UNITED STATES DISTRICT COURT
DISTRICT OF NEW HAMPSHIRE
United States of America, Government
v. Case No. 14-cr-130-1-SM Opinion No. 2015 DNH 083 Robert L. Pierre, Defendant
O R D E R
Defendant, Robert Pierre, moves to suppress evidence he says
was obtained during an unconstitutional search and seizure of his
person and automobile. Having considered the evidence presented
at a suppression hearing, the briefs filed by the parties, and
the argument of counsel, the court denies the defendant’s motion
to suppress evidence (document no. 12).
Findings of Fact
On February 1, 2014 at approximately 12:27 a.m., New
Hampshire State Police Trooper Haden Wilber stopped a 2002 Volvo
S60 in the vicinity of the University of New Hampshire, near
Routes 4 and 155 in Durham. The car was being operated by the
defendant, Robert Pierre, and it was registered in New Hampshire.

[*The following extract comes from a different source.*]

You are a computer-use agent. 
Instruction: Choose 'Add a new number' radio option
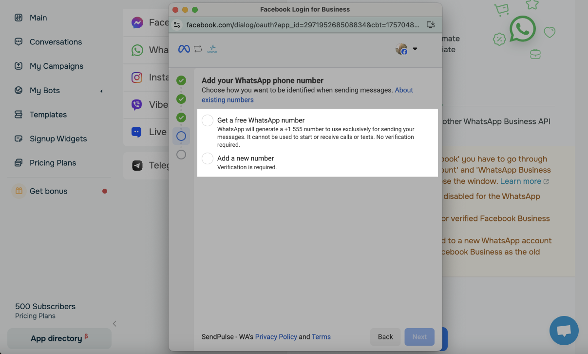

Trooper Wilber was sitting in his cruiser, perpendicular to
the road, and was “monitoring . . . the flow of traffic.” He watched the defendant’s vehicle drive by at a distance of
approximately 25 feet, traveling approximately 40 miles per hour.
Trooper Wilber observed that the driver’s side window was darkly
tinted and he could not see the driver as the vehicle passed
him.1 He testified that the window was much darker than those on
other cars he observed. Suspecting that the defendant’s window
tinting violated New Hampshire law, the trooper pulled out and
signaled the defendant to pull over, by activating his blue
lights.
Trooper Wilber testified that as he caught up with the
defendant’s vehicle, it swerved to the right, sped up
momentarily, then stopped abruptly. As he approached the car,
the defendant opened his door and explained that the driver’s
side window would not roll down. Trooper Wilber observed Pierre,
an African-American male in his 20s, seated behind the wheel.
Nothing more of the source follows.